[[ Data to examine open ]]

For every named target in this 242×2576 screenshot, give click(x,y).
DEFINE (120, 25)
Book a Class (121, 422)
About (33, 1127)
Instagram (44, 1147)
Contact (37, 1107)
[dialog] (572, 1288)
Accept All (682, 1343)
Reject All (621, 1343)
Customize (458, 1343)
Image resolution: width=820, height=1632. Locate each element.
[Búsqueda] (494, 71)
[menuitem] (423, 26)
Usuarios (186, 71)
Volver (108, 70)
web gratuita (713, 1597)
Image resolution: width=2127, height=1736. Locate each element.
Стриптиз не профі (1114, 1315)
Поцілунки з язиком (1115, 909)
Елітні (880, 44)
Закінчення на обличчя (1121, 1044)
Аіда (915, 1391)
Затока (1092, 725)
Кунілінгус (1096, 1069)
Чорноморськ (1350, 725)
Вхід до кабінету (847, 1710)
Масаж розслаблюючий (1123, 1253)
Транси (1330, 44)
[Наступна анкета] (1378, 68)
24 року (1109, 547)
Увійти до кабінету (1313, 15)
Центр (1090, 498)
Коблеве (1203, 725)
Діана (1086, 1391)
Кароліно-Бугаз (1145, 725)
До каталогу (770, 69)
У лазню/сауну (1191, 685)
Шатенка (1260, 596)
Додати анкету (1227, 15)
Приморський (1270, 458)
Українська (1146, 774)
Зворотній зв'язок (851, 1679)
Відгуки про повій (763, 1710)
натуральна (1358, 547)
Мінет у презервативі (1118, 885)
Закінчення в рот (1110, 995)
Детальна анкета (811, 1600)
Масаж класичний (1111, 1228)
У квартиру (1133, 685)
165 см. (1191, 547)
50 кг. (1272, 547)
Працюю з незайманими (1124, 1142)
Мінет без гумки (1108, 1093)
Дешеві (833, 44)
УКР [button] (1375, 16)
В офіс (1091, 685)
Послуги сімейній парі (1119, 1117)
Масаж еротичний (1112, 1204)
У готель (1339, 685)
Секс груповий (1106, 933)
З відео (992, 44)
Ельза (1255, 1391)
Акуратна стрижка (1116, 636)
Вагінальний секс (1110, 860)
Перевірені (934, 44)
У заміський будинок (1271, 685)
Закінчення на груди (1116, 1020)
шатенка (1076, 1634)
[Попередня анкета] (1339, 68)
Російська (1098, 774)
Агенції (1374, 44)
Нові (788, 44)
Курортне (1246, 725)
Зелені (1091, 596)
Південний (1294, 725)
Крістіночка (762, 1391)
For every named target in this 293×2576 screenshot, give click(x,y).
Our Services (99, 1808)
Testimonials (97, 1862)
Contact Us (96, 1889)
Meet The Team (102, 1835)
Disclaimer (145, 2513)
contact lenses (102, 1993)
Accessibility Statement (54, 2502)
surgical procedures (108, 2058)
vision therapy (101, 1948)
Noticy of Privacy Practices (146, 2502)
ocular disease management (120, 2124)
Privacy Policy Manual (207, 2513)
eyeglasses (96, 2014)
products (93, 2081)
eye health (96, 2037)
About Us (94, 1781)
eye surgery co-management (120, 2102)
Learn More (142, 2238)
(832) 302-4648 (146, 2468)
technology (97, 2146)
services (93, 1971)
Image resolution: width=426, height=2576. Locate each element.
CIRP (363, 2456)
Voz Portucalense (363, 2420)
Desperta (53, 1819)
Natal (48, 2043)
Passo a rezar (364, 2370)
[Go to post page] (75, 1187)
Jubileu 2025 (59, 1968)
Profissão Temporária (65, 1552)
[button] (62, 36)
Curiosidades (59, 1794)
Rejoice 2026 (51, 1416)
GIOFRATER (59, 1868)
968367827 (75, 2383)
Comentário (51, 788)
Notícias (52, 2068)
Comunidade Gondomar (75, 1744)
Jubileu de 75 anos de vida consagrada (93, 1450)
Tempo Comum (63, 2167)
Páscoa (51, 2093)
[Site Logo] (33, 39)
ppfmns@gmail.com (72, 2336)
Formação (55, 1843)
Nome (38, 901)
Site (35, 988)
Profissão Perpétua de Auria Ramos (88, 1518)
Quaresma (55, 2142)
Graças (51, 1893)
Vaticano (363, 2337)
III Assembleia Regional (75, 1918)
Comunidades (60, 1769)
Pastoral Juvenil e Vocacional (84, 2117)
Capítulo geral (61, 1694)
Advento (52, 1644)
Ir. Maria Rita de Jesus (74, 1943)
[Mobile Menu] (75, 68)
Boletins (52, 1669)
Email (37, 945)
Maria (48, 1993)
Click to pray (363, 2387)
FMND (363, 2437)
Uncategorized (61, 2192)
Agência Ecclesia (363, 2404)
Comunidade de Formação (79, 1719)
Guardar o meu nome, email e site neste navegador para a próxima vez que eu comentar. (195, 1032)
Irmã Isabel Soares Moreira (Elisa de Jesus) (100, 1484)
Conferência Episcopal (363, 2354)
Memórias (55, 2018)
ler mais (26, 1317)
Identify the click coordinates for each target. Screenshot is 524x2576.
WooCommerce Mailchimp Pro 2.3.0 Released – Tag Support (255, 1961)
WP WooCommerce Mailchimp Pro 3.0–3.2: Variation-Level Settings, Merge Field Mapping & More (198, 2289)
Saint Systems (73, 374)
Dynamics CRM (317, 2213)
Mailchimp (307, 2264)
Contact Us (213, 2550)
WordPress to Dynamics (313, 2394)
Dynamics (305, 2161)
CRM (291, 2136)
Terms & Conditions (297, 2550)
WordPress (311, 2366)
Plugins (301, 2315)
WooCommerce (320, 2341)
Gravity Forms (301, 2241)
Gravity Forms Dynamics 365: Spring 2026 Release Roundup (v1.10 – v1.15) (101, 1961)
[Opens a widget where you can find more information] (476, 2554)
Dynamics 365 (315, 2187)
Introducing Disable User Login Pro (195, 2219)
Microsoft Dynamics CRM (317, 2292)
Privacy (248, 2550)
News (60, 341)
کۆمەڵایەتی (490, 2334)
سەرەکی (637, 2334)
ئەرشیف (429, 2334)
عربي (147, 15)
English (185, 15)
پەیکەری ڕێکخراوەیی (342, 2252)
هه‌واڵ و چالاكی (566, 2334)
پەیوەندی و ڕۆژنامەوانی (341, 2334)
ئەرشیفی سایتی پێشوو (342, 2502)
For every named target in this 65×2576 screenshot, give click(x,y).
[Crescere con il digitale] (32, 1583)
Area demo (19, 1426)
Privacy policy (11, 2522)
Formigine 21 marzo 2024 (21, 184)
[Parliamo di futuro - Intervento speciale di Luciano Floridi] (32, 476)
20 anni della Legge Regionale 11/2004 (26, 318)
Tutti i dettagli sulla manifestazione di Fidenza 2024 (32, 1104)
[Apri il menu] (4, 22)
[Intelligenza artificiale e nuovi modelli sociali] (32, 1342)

[[ Data to examine closed ]]

*Activity*. Out of the data above, transcribe exactly and only the lines starting with the line that has "50 кг. (1272, 547)" and going on through the line that has "services (93, 1971)", both included.

*Written answer*.
50 кг. (1272, 547)
Працюю з незайманими (1124, 1142)
Мінет без гумки (1108, 1093)
Дешеві (833, 44)
УКР [button] (1375, 16)
В офіс (1091, 685)
Послуги сімейній парі (1119, 1117)
Масаж еротичний (1112, 1204)
У готель (1339, 685)
Секс груповий (1106, 933)
З відео (992, 44)
Ельза (1255, 1391)
Акуратна стрижка (1116, 636)
Вагінальний секс (1110, 860)
Перевірені (934, 44)
У заміський будинок (1271, 685)
Закінчення на груди (1116, 1020)
шатенка (1076, 1634)
[Попередня анкета] (1339, 68)
Російська (1098, 774)
Агенції (1374, 44)
Нові (788, 44)
Курортне (1246, 725)
Зелені (1091, 596)
Південний (1294, 725)
Крістіночка (762, 1391)
For every named target in this 293×2576 screenshot, give click(x,y).
Our Services (99, 1808)
Testimonials (97, 1862)
Contact Us (96, 1889)
Meet The Team (102, 1835)
Disclaimer (145, 2513)
contact lenses (102, 1993)
Accessibility Statement (54, 2502)
surgical procedures (108, 2058)
vision therapy (101, 1948)
Noticy of Privacy Practices (146, 2502)
ocular disease management (120, 2124)
Privacy Policy Manual (207, 2513)
eyeglasses (96, 2014)
products (93, 2081)
eye health (96, 2037)
About Us (94, 1781)
eye surgery co-management (120, 2102)
Learn More (142, 2238)
(832) 302-4648 (146, 2468)
technology (97, 2146)
services (93, 1971)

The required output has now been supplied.